* [What you should do]
Rewrite the listing below, changing every "computer-use agent" to "GUI agent" and keeping everything else the same.
>> BEGIN Stored rows
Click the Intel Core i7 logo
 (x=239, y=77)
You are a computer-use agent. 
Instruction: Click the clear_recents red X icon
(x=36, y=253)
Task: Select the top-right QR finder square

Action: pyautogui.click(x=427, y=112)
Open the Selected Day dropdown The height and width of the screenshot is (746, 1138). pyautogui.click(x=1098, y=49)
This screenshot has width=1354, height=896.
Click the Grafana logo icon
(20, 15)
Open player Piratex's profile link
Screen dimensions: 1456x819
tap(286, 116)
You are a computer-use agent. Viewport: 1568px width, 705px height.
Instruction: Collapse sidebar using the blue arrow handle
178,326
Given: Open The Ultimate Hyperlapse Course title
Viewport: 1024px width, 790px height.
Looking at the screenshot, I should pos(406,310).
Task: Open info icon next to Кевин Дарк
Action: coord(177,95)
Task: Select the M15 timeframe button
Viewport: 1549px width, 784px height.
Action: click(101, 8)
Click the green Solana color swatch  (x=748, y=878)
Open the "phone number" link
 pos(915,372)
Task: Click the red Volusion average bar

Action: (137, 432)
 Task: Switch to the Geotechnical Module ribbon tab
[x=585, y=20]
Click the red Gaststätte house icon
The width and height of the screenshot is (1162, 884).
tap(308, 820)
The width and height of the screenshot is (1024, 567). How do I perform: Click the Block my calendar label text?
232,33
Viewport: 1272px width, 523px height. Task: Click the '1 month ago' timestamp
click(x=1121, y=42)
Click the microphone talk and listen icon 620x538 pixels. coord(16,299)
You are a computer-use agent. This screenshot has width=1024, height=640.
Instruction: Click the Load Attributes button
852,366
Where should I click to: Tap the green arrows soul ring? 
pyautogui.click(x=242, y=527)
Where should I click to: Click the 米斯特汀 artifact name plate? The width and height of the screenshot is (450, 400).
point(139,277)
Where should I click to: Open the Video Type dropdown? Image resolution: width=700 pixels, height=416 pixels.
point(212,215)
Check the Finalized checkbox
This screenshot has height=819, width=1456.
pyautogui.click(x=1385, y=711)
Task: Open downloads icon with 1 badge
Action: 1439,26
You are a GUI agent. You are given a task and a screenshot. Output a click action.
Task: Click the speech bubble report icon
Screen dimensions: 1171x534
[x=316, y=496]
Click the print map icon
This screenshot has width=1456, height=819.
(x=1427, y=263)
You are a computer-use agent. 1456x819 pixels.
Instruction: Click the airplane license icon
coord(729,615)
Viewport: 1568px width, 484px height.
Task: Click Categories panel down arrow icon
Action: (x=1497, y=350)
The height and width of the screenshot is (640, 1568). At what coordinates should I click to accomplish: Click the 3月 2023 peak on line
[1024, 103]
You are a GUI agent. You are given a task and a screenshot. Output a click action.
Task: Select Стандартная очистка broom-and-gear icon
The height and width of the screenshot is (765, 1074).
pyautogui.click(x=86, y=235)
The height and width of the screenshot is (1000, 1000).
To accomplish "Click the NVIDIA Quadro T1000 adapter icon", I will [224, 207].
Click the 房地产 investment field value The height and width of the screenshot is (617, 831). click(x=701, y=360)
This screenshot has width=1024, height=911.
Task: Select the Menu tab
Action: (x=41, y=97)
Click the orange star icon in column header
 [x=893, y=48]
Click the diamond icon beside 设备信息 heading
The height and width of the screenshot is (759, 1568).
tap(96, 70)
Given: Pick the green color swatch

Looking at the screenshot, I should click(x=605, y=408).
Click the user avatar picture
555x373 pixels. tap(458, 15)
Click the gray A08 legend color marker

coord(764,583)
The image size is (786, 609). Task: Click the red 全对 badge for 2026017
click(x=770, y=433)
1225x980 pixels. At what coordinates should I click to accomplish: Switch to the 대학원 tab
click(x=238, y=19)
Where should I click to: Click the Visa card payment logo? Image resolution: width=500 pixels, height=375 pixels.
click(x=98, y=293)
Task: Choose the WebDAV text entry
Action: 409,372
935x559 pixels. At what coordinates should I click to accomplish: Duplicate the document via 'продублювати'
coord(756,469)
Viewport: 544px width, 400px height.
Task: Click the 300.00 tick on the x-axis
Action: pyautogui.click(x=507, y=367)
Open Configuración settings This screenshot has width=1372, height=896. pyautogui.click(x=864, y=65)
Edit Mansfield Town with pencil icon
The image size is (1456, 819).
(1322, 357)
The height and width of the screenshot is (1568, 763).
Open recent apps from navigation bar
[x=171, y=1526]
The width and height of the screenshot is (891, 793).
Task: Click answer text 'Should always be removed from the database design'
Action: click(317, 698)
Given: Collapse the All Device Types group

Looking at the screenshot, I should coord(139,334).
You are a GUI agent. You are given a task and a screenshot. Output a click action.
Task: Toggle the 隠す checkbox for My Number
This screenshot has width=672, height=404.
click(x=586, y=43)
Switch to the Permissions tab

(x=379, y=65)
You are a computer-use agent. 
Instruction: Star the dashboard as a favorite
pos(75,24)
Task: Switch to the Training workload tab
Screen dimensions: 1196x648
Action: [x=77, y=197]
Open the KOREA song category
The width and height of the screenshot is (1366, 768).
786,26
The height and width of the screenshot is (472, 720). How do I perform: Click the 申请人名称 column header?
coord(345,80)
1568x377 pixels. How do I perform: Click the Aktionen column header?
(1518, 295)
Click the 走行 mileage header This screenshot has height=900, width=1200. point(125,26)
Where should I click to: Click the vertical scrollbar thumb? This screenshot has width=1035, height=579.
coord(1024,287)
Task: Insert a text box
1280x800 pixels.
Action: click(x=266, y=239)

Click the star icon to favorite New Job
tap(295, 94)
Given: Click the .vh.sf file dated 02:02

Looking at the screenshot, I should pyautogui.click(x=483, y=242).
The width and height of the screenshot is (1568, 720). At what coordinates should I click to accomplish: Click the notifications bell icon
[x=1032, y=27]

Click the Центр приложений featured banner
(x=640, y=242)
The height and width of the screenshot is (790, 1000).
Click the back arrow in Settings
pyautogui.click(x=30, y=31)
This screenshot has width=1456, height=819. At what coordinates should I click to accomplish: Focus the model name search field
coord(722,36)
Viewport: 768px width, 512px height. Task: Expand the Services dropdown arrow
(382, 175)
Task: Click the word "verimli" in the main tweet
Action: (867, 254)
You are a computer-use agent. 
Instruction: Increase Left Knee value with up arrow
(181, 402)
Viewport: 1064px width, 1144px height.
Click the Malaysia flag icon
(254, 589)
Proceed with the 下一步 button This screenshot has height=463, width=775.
>> END Stored rows
* [Problem solution]
Click the Intel Core i7 logo
 (x=239, y=77)
You are a GUI agent. 
Instruction: Click the clear_recents red X icon
(x=36, y=253)
Task: Select the top-right QR finder square

Action: pyautogui.click(x=427, y=112)
Open the Selected Day dropdown The height and width of the screenshot is (746, 1138). pyautogui.click(x=1098, y=49)
This screenshot has width=1354, height=896.
Click the Grafana logo icon
(20, 15)
Open player Piratex's profile link
Screen dimensions: 1456x819
tap(286, 116)
You are a GUI agent. Viewport: 1568px width, 705px height.
Instruction: Collapse sidebar using the blue arrow handle
178,326
Given: Open The Ultimate Hyperlapse Course title
Viewport: 1024px width, 790px height.
Looking at the screenshot, I should pos(406,310).
Task: Open info icon next to Кевин Дарк
Action: coord(177,95)
Task: Select the M15 timeframe button
Viewport: 1549px width, 784px height.
Action: click(101, 8)
Click the green Solana color swatch  (x=748, y=878)
Open the "phone number" link
 pos(915,372)
Task: Click the red Volusion average bar

Action: (137, 432)
 Task: Switch to the Geotechnical Module ribbon tab
[x=585, y=20]
Click the red Gaststätte house icon
The width and height of the screenshot is (1162, 884).
tap(308, 820)
The width and height of the screenshot is (1024, 567). How do I perform: Click the Block my calendar label text?
232,33
Viewport: 1272px width, 523px height. Task: Click the '1 month ago' timestamp
click(x=1121, y=42)
Click the microphone talk and listen icon 620x538 pixels. coord(16,299)
You are a GUI agent. This screenshot has width=1024, height=640.
Instruction: Click the Load Attributes button
852,366
Where should I click to: Tap the green arrows soul ring? 
pyautogui.click(x=242, y=527)
Where should I click to: Click the 米斯特汀 artifact name plate? The width and height of the screenshot is (450, 400).
point(139,277)
Where should I click to: Open the Video Type dropdown? Image resolution: width=700 pixels, height=416 pixels.
point(212,215)
Check the Finalized checkbox
This screenshot has height=819, width=1456.
pyautogui.click(x=1385, y=711)
Task: Open downloads icon with 1 badge
Action: 1439,26
You are a GUI agent. You are given a task and a screenshot. Output a click action.
Task: Click the speech bubble report icon
Screen dimensions: 1171x534
[x=316, y=496]
Click the print map icon
This screenshot has width=1456, height=819.
(x=1427, y=263)
You are a GUI agent. 1456x819 pixels.
Instruction: Click the airplane license icon
coord(729,615)
Viewport: 1568px width, 484px height.
Task: Click Categories panel down arrow icon
Action: (x=1497, y=350)
The height and width of the screenshot is (640, 1568). At what coordinates should I click to accomplish: Click the 3月 2023 peak on line
[1024, 103]
You are a GUI agent. You are given a task and a screenshot. Output a click action.
Task: Select Стандартная очистка broom-and-gear icon
The height and width of the screenshot is (765, 1074).
pyautogui.click(x=86, y=235)
The height and width of the screenshot is (1000, 1000).
To accomplish "Click the NVIDIA Quadro T1000 adapter icon", I will [224, 207].
Click the 房地产 investment field value The height and width of the screenshot is (617, 831). click(x=701, y=360)
This screenshot has width=1024, height=911.
Task: Select the Menu tab
Action: (x=41, y=97)
Click the orange star icon in column header
 [x=893, y=48]
Click the diamond icon beside 设备信息 heading
The height and width of the screenshot is (759, 1568).
tap(96, 70)
Given: Pick the green color swatch

Looking at the screenshot, I should click(x=605, y=408).
Click the user avatar picture
555x373 pixels. tap(458, 15)
Click the gray A08 legend color marker

coord(764,583)
The image size is (786, 609). Task: Click the red 全对 badge for 2026017
click(x=770, y=433)
1225x980 pixels. At what coordinates should I click to accomplish: Switch to the 대학원 tab
click(x=238, y=19)
Where should I click to: Click the Visa card payment logo? Image resolution: width=500 pixels, height=375 pixels.
click(x=98, y=293)
Task: Choose the WebDAV text entry
Action: 409,372
935x559 pixels. At what coordinates should I click to accomplish: Duplicate the document via 'продублювати'
coord(756,469)
Viewport: 544px width, 400px height.
Task: Click the 300.00 tick on the x-axis
Action: pyautogui.click(x=507, y=367)
Open Configuración settings This screenshot has width=1372, height=896. pyautogui.click(x=864, y=65)
Edit Mansfield Town with pencil icon
The image size is (1456, 819).
(1322, 357)
The height and width of the screenshot is (1568, 763).
Open recent apps from navigation bar
[x=171, y=1526]
The width and height of the screenshot is (891, 793).
Task: Click answer text 'Should always be removed from the database design'
Action: click(317, 698)
Given: Collapse the All Device Types group

Looking at the screenshot, I should coord(139,334).
You are a GUI agent. You are given a task and a screenshot. Output a click action.
Task: Toggle the 隠す checkbox for My Number
This screenshot has width=672, height=404.
click(x=586, y=43)
Switch to the Permissions tab

(x=379, y=65)
You are a GUI agent. 
Instruction: Star the dashboard as a favorite
pos(75,24)
Task: Switch to the Training workload tab
Screen dimensions: 1196x648
Action: [x=77, y=197]
Open the KOREA song category
The width and height of the screenshot is (1366, 768).
786,26
The height and width of the screenshot is (472, 720). How do I perform: Click the 申请人名称 column header?
coord(345,80)
1568x377 pixels. How do I perform: Click the Aktionen column header?
(1518, 295)
Click the 走行 mileage header This screenshot has height=900, width=1200. point(125,26)
Where should I click to: Click the vertical scrollbar thumb? This screenshot has width=1035, height=579.
coord(1024,287)
Task: Insert a text box
1280x800 pixels.
Action: click(x=266, y=239)

Click the star icon to favorite New Job
tap(295, 94)
Given: Click the .vh.sf file dated 02:02

Looking at the screenshot, I should pyautogui.click(x=483, y=242).
The width and height of the screenshot is (1568, 720). At what coordinates should I click to accomplish: Click the notifications bell icon
[x=1032, y=27]

Click the Центр приложений featured banner
(x=640, y=242)
The height and width of the screenshot is (790, 1000).
Click the back arrow in Settings
pyautogui.click(x=30, y=31)
This screenshot has width=1456, height=819. At what coordinates should I click to accomplish: Focus the model name search field
coord(722,36)
Viewport: 768px width, 512px height. Task: Expand the Services dropdown arrow
(382, 175)
Task: Click the word "verimli" in the main tweet
Action: (867, 254)
You are a GUI agent. 
Instruction: Increase Left Knee value with up arrow
(181, 402)
Viewport: 1064px width, 1144px height.
Click the Malaysia flag icon
(254, 589)
Proceed with the 下一步 button This screenshot has height=463, width=775.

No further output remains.